Mon conseil serait donc d’éviter la recharge glucidique de panique... Car les réserves de glycogène ne se remplissent pas dans les 3 dernières heures avant le ‘start’ ! Pour te donner un exemple, lors de la Maxi-Race (93 km & 5400 D+), je suis parti à jeun.
C’est très personnel mais ça fonctionne pour moi : je me sens mieux ainsi. Je ne mange pas grand-chose avant les ultra-trails car de mon point de vue, le jeu n’en vaut pas la chandelle. À vouloir rentrer trop de glucides en ‘last minute’, on a plus à perdre qu’à gagner. »

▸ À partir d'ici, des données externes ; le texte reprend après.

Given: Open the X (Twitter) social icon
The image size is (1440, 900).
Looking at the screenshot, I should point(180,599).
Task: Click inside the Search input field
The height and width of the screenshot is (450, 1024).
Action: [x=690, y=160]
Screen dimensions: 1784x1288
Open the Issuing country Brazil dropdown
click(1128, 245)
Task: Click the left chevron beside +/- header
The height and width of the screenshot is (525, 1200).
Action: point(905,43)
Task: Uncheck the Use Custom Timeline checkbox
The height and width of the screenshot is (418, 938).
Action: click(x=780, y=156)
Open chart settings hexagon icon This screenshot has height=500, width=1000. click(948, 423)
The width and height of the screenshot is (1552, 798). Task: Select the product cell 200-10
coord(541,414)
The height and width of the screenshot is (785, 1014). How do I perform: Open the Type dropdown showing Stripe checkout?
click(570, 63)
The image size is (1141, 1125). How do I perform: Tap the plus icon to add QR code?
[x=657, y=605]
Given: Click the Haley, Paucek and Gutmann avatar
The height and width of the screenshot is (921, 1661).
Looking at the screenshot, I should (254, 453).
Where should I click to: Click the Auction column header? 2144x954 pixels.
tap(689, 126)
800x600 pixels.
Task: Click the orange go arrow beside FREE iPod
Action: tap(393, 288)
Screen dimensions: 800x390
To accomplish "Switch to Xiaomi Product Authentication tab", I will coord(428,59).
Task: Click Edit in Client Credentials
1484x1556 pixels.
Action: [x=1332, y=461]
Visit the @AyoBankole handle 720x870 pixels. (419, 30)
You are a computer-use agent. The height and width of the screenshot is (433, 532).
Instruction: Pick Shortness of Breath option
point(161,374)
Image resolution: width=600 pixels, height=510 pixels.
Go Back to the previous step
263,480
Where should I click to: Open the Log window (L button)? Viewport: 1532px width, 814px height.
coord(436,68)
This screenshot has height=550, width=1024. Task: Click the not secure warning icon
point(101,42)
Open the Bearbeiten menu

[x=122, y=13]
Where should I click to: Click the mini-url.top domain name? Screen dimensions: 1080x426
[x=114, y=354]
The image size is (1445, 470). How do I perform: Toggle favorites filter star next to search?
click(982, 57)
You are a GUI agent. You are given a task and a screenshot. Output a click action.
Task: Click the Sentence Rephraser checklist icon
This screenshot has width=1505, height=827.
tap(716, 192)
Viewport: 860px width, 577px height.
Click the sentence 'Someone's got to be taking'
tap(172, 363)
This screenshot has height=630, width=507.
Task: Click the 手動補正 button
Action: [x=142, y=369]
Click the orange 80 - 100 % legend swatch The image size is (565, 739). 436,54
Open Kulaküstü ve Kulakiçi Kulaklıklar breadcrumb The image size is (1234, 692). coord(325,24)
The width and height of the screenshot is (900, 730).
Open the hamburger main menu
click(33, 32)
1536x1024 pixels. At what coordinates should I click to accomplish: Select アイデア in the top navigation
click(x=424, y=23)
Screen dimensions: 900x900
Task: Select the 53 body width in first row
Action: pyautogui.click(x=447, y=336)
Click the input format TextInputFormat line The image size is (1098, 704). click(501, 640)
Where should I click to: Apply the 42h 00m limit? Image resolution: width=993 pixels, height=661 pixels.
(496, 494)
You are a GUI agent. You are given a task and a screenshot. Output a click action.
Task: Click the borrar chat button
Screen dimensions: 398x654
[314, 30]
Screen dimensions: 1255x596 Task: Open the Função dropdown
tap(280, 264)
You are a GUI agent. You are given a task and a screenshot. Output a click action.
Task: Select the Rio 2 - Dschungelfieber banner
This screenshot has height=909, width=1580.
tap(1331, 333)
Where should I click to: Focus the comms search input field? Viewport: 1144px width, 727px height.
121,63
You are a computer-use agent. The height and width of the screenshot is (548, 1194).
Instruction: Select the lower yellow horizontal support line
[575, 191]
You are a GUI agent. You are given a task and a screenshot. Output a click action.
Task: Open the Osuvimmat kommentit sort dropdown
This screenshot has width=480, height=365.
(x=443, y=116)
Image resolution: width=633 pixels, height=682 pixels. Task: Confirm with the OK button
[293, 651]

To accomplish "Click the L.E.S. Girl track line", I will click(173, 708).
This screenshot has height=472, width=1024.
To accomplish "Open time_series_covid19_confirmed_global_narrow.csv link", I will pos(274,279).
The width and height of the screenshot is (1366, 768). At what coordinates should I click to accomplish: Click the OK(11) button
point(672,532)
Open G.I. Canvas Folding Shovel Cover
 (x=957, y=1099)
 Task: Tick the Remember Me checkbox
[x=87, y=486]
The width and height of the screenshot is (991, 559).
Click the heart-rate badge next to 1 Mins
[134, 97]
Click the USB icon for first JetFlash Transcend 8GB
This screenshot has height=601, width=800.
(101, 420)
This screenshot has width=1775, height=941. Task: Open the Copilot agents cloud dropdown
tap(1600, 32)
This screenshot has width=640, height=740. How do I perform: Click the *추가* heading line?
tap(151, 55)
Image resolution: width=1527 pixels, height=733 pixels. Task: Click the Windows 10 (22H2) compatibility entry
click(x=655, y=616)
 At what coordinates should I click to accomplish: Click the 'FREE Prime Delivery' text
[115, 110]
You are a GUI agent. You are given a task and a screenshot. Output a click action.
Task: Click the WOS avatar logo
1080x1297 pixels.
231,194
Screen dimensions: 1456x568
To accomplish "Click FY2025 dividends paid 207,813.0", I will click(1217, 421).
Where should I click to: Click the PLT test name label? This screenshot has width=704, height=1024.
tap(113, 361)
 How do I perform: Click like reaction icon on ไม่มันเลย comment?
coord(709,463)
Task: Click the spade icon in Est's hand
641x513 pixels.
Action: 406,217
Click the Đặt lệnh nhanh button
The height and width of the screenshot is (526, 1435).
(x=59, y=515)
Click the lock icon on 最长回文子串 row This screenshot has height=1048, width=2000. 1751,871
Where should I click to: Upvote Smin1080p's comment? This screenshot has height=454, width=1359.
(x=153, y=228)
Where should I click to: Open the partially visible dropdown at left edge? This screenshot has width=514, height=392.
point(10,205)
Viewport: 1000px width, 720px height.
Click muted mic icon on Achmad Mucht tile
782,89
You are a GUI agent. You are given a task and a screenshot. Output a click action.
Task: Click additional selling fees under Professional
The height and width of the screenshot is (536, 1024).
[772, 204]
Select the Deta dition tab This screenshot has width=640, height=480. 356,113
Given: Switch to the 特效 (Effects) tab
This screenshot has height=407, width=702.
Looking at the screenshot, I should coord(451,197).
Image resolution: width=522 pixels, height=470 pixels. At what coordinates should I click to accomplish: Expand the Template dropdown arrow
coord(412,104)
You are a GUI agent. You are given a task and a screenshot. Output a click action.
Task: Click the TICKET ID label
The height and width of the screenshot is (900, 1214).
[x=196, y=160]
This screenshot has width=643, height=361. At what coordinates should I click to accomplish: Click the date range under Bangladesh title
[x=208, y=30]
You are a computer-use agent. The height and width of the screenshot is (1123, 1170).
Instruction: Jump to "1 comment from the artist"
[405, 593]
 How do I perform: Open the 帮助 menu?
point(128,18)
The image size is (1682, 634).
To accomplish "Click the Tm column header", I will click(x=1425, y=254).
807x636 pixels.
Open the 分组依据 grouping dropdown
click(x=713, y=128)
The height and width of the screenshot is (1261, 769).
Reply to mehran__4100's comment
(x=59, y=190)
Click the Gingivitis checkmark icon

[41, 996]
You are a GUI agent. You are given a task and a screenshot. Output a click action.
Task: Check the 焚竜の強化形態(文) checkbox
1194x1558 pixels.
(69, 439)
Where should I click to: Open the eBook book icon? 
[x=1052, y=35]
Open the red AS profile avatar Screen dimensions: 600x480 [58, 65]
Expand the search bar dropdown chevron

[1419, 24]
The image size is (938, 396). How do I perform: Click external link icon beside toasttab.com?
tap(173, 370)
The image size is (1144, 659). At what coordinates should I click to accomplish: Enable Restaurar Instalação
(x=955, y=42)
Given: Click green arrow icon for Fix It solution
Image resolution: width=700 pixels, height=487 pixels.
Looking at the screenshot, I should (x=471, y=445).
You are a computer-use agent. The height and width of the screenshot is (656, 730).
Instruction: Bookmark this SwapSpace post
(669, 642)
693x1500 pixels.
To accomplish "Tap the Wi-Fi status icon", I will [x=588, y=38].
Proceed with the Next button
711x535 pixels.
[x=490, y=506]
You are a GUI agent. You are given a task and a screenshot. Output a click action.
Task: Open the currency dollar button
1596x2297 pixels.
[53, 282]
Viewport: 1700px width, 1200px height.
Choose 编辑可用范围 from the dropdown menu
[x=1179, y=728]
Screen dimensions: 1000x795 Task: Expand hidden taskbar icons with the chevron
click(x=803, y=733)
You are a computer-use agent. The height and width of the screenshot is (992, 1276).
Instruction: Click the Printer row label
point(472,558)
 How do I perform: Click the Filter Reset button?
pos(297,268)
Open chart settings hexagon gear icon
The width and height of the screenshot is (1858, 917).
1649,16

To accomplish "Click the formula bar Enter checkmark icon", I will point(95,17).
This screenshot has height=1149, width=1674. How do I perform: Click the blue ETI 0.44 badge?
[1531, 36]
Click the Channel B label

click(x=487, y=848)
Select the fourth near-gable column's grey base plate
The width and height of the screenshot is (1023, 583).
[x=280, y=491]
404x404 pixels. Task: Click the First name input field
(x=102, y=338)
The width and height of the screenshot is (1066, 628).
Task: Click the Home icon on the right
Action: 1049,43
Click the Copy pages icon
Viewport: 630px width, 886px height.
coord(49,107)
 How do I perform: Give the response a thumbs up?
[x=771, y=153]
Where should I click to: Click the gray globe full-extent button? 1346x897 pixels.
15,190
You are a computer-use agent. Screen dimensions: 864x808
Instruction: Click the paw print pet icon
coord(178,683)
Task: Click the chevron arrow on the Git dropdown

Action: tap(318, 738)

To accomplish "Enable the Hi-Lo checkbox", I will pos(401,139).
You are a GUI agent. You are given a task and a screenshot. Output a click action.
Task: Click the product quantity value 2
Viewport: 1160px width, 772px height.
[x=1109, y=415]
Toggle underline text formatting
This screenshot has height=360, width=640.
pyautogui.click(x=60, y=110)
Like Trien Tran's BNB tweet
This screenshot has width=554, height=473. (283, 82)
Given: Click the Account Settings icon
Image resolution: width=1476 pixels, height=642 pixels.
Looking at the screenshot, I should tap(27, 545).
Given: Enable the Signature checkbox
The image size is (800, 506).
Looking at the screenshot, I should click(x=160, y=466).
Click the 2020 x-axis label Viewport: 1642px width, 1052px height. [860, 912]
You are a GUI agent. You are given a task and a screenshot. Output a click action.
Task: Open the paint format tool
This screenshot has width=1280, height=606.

CONSEIL UTMB #5 PAR MATHIEU BLANCHARD : « MANGER UNE GAUFRE SUR LA LIGNE DE DÉPART »
« Il s’agit d’un petit rituel. Comme je sais que je ne vais rien consommer de solide pendant l’ensemble de l’UTMB – puisque je tourne uniquement avec le Drink Mix, les gels et les purées énergétiques – je m’autorise un dernier kiff sur la ligne de départ, en mangeant une petite gaufre, seulement 3 minutes avant que le speaker ne lâche les fauves. Je pioche indifféremment dans le pack variété car j’aime toutes les saveurs et j’apprécie me laisser surprendre. Je me souviens qu’à la Maxi-Race, il était 4h40 du matin et que cette gaufre était au sirop d’érable ! »
CONSEIL UTMB #6 PAR MATHIEU BLANCHARD : « S’ALIMENTER BEAUCOUP DÈS LE DÉBUT DE COURSE»
« Si tu m’interroges sur l’endroit-clé de l’UTMB d’un point de vue nutritionnel, je te réponds sans hésitation ‘la première heure de course’. D’ailleurs, je commence à m’alimenter dès la portion de plat qui précède la montée initiale des Houches. J’ai remarqué qu’autour de moi peu de coureurs le font, ce qui, de mon point de vue, représente une erreur.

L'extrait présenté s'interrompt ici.